Provided passage =>

--- START ---

The Academy now has over 10,894 total members, with 9,905 qualified voters. The average voter is a producer, director or actor in their 50s and 60s. Recent diversity initiatives have brought in younger, globally representative members who may already be shifting the vote in International Film, Documentary and acting categories. Whether this shift is enough to upset the old guard’s consensus will be the question of the night.
WHEN THE CURTAINS PART
Considering the above — mirrored by our own analysis and correspondences within Hollywood — the 98th Oscars make for a predictable, perhaps underwhelming night.
The race appears to favour a handful of titles with One Battle After Another, Sinners, Frankenstein — three good, though not great films — and the extraordinary Kpop Demon Hunters sweeping the night. F1, Train Dreams, Sentimental Value, Bugonia, Hamnet and Weapons might win here and there — if they win at all; Bugonia and Train Dreams likely won’t.
So, with these indications, it is hard to muster the enthusiasm to watch the event live. Perhaps by 2029 — with a global broadcast on YouTube and the world’s eyes on the screen — the show will remember that it is supposed to surprise us. In any case, let’s see how many of our predictions hit the target.
BEST PICTURE
Will Win: One Battle After Another
Upset: Sinners
For weeks, the race has been a toss-up between these two. One Battle, about revolution rooted in American counterculture, is exactly the kind of film the industry’s old guard — who once cheered Robert Altman and John Cassavetes — will rally behind. Sinners, pushing for black representation, carries its own cultural momentum. However, One Battle’s PGA, DGA and Bafta wins have all but written the result. The upset, if it comes, will likely be a statement from a new generation of voters.
DIRECTOR
Will Win/Should Win: Paul Thomas Anderson, One Battle After Another
Upset: Ryan Coogler, Sinners
Surprise! Anderson has never won an Oscar. That is an injustice, not a minor oversight. One Battle is a director’s film through and through, and every major directorial award this season has all but locked the win for Anderson. If Coogler wins, it will be from the younger lot’s momentum.
CASTING
Will Win: Sinners
Should Win: Hamnet
Upset: One Battle After Another
Sinners’ casting is arguably its strongest creative achievement. Michael B. Jordan plays twin brothers — Smoke and Stack — two men shaped by the same blood but pulled in opposite directions by ambition and loyalty. The ensemble around him — Hailee Steinfeld, Miles Caton, Delroy Lindo, Wunmi Mosaku — is equally effective as a whole.
Paul Mescal, Jessie Buckley, Emily Watson and others in Hamnet, in Icon’s opinion, earn the should-win because one might not immediately think of these actors for the film, yet they naturally fit the era and tone of Maggie O’Farrell’s novel. The Casting Society of America’s Artios Award and SAG’s Ensemble are the guild indicators here, and they tilt toward Sinners.

--- END ---

Exercise objective =>
Carry on the Oscar predictions article from its final sentence, keeping its style. The listing that follows is not required for any of this work.

Records shown =>
--- START ---

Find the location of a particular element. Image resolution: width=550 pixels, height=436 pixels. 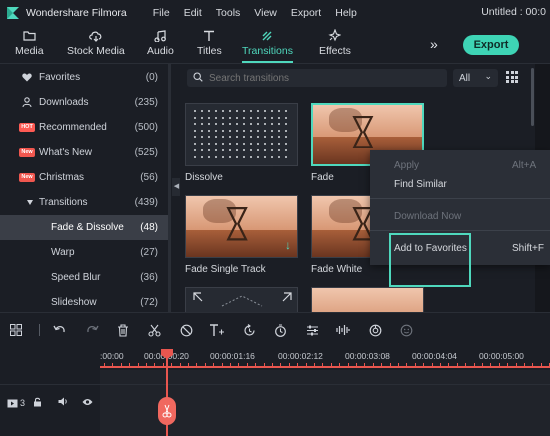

--- END ---
--- START ---

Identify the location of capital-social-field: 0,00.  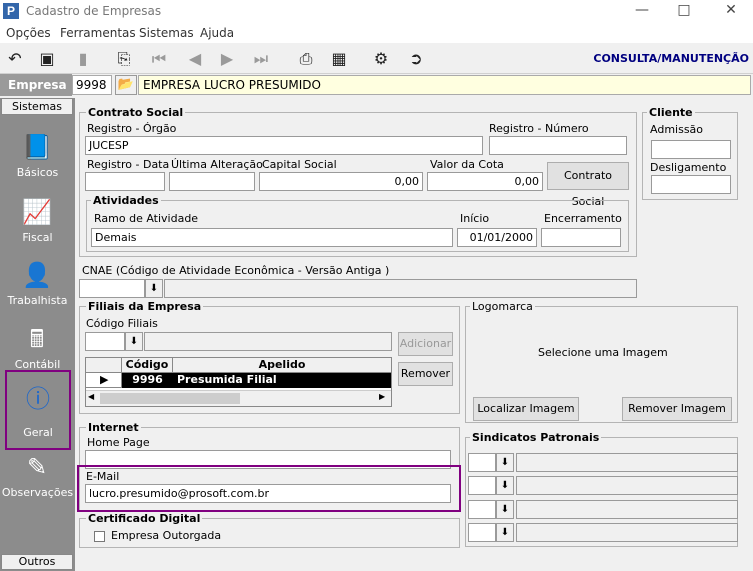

--- END ---

Answer box =>
ACTOR IN A LEADING ROLE
Will Win: Michael B. Jordan, Sinners
Should Win: Ethan Hawke, Blue Moon
Upset: Leonardo DiCaprio, One Battle After Another
Jordan’s performance is effective, but not the strongest in the line-up. DiCaprio already has an Oscar. In a fair world — and the Oscars are rarely that — Hawke would win. He transforms himself entirely for Blue Moon, playing Lorenz Hart, the lyricist of musical maestro Richard Rodgers, before Rodgers partnered with Hammerstein. Sidelining Hawke has been one of the bigger injustices of this year.
ACTRESS IN A LEADING ROLE
Will Win: Jessie Buckley, Hamnet
Should Win: Rose Byrne, If I Had Legs I’d Kick You
Buckley has wins to back her extraordinary performance, but Byrne’s film is the one that truly haunts the core. If I Had Legs I’d Kick You tells the story of a mother whose gravely ill daughter is confined to a motel when their house is flooded. In different ways, both are prisoners of debilitating circumstances. The camera is locked on Byrne for most of the film, never straying, as she gives a career-defining, deeply layered performance that deserves far more attention than it has received.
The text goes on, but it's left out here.